Records for locating described items:
--*--

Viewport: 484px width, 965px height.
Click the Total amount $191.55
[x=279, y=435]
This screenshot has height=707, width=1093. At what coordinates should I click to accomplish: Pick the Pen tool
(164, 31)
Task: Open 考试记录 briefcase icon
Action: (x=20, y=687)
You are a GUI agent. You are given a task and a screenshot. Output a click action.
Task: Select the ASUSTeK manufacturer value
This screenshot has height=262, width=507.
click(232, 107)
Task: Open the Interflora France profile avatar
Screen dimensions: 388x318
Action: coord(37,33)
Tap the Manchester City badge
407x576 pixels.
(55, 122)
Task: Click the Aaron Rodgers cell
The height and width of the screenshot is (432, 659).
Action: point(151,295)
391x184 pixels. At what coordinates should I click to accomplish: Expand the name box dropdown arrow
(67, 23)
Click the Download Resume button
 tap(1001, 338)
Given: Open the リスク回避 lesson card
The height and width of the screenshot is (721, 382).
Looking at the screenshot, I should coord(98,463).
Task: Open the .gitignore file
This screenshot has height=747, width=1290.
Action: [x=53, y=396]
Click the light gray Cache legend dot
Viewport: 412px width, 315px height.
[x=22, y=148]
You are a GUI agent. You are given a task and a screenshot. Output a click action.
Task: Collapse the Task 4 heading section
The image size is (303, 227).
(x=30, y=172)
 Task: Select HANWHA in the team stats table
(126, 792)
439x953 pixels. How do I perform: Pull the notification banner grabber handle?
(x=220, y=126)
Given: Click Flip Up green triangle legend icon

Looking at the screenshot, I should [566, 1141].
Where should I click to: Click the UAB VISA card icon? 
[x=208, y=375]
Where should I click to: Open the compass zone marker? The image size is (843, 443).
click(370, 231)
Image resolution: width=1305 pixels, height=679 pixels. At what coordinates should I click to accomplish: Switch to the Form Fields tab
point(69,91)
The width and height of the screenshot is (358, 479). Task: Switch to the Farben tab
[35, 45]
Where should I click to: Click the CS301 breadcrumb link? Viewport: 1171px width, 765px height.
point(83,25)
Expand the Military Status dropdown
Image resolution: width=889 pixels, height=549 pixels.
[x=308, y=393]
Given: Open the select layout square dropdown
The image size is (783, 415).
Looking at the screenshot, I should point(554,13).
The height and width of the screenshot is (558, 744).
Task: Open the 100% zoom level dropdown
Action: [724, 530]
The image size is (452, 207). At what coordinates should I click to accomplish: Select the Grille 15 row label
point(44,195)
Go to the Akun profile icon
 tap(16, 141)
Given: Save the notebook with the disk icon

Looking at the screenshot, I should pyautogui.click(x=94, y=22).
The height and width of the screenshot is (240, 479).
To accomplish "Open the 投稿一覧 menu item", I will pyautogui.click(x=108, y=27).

--*--

| What to produce |
Can you recast every line of the records above as a Markdown table, with an "Index" column numbering the rows and a "Text" column holding each line, and leave out blank lines?

| Full answer |
| Index | Text |
|---|---|
| 1 | Viewport: 484px width, 965px height. |
| 2 | Click the Total amount $191.55 |
| 3 | [x=279, y=435] |
| 4 | This screenshot has height=707, width=1093. At what coordinates should I click to accomplish: Pick the Pen tool |
| 5 | (164, 31) |
| 6 | Task: Open 考试记录 briefcase icon |
| 7 | Action: (x=20, y=687) |
| 8 | You are a GUI agent. You are given a task and a screenshot. Output a click action. |
| 9 | Task: Select the ASUSTeK manufacturer value |
| 10 | This screenshot has height=262, width=507. |
| 11 | click(232, 107) |
| 12 | Task: Open the Interflora France profile avatar |
| 13 | Screen dimensions: 388x318 |
| 14 | Action: coord(37,33) |
| 15 | Tap the Manchester City badge |
| 16 | 407x576 pixels. |
| 17 | (55, 122) |
| 18 | Task: Click the Aaron Rodgers cell |
| 19 | The height and width of the screenshot is (432, 659). |
| 20 | Action: point(151,295) |
| 21 | 391x184 pixels. At what coordinates should I click to accomplish: Expand the name box dropdown arrow |
| 22 | (67, 23) |
| 23 | Click the Download Resume button |
| 24 |  tap(1001, 338) |
| 25 | Given: Open the リスク回避 lesson card |
| 26 | The height and width of the screenshot is (721, 382). |
| 27 | Looking at the screenshot, I should coord(98,463). |
| 28 | Task: Open the .gitignore file |
| 29 | This screenshot has height=747, width=1290. |
| 30 | Action: [x=53, y=396] |
| 31 | Click the light gray Cache legend dot |
| 32 | Viewport: 412px width, 315px height. |
| 33 | [x=22, y=148] |
| 34 | You are a GUI agent. You are given a task and a screenshot. Output a click action. |
| 35 | Task: Collapse the Task 4 heading section |
| 36 | The image size is (303, 227). |
| 37 | (x=30, y=172) |
| 38 |  Task: Select HANWHA in the team stats table |
| 39 | (126, 792) |
| 40 | 439x953 pixels. How do I perform: Pull the notification banner grabber handle? |
| 41 | (x=220, y=126) |
| 42 | Given: Click Flip Up green triangle legend icon |
| 43 | Looking at the screenshot, I should [566, 1141]. |
| 44 | Where should I click to: Click the UAB VISA card icon?  |
| 45 | [x=208, y=375] |
| 46 | Where should I click to: Open the compass zone marker? The image size is (843, 443). |
| 47 | click(370, 231) |
| 48 | Image resolution: width=1305 pixels, height=679 pixels. At what coordinates should I click to accomplish: Switch to the Form Fields tab |
| 49 | point(69,91) |
| 50 | The width and height of the screenshot is (358, 479). Task: Switch to the Farben tab |
| 51 | [35, 45] |
| 52 | Where should I click to: Click the CS301 breadcrumb link? Viewport: 1171px width, 765px height. |
| 53 | point(83,25) |
| 54 | Expand the Military Status dropdown |
| 55 | Image resolution: width=889 pixels, height=549 pixels. |
| 56 | [x=308, y=393] |
| 57 | Given: Open the select layout square dropdown |
| 58 | The image size is (783, 415). |
| 59 | Looking at the screenshot, I should point(554,13). |
| 60 | The height and width of the screenshot is (558, 744). |
| 61 | Task: Open the 100% zoom level dropdown |
| 62 | Action: [724, 530] |
| 63 | The image size is (452, 207). At what coordinates should I click to accomplish: Select the Grille 15 row label |
| 64 | point(44,195) |
| 65 | Go to the Akun profile icon |
| 66 |  tap(16, 141) |
| 67 | Given: Save the notebook with the disk icon |
| 68 | Looking at the screenshot, I should pyautogui.click(x=94, y=22). |
| 69 | The height and width of the screenshot is (240, 479). |
| 70 | To accomplish "Open the 投稿一覧 menu item", I will pyautogui.click(x=108, y=27). |